I tried the DxO Optics free download a couple of times and thought it easy to use and pleased with results, it seems to find extra detail automatically although it had a tendency to lighten up areas I wanted kept dark.
Enjoyable article Thomas
I had the very fortunate experience of being able to talk extensively with the head trainer for DxOMark at a photographers’ trade event in Toronto. He was doing live demonstrations of the various DxO software products and he explained the differences between them. He went into quite a bit of detail about the additional features of ViewPoint 2 for me. As a result I ended up buying ViewPoint 2 and OpticsPro 9 before I left the event, and in both cases I am very glad I did!
The more I work with DxOMark OpticsPro 9 and work through the tutorials the better I am able to use the software, and the more I love it. Like anything else it does take some time to learn and to be able to apply what I’ve learned correctly…and I still have a long way to go.
I am a DxO Optics Pro user.
DxO Optics Pro 10, released October 31, has the same features of DxO Viewpoint 2.5 and an identical interface for geometric correction. I spent the weekend reworking and comparing several images. DxO Optics Pro also allows you to adjust the intensity of the correction of keystoning, including the 8-point keystoning. A perfect keystoning makes the edges exactly perpendicular to the axis, an unnatural geometrical projection. Before it was necessary to operate approximatively to provide a perspective view balanced. Now it’s quicker and better to correct the misalignment of the camera.
I found very useful the new “DxO clear View” not only for large landscapes, but for a lot of situations.
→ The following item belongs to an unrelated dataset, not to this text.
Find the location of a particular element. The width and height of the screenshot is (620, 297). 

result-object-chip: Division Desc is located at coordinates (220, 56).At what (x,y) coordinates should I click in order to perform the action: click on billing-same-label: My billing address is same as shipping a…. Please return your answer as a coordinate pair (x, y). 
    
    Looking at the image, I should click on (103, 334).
It is a smart function that works on tones, color and local contrast, improving the image perception by the human eye. However, it requires some caution in dosing the amount of the cursor because it is easy worsening the image rather than improving. Also, be careful with the Microcontrast, the Tone Curve, Selective Tones and Vibrancy because you can get the opposite effect to that intended. In fact I moved the command before the other settings, customizing the Palettes.
I found a small performance improvement when you turn on PRIME option.
DxO is a suitable tool for small very accurate volumes, but has a learning curve rather flat when you begin to make a sophisticated use.
Since version 9.5, DxO Optics Pro allows a good level of integration with LR.
DxO Viewpoint is complementary to the main product. It ‘s very useful to make the geometric corrections to JPEG or TIFF developed with LR or Capture One.
Michael , if you have not already done so, download the new version.
Hello Thomas and thank you for tutorial and you made a good point about first frame out your subject knowing that you’re going to use DxO ViewPoint2 for I never thought about that when I cropped and lost a bit of picture afterward.
I learned that lesson the ‘hard way’ and I also lost some important parts of an image because I didn’t think ahead. I find that the hardest thing to try to estimate are the vertical allowances, i.e. how much open space to leave in the sky when I’m in tight shooting a tall structure. The horizontal allowances seem easier for me to judge.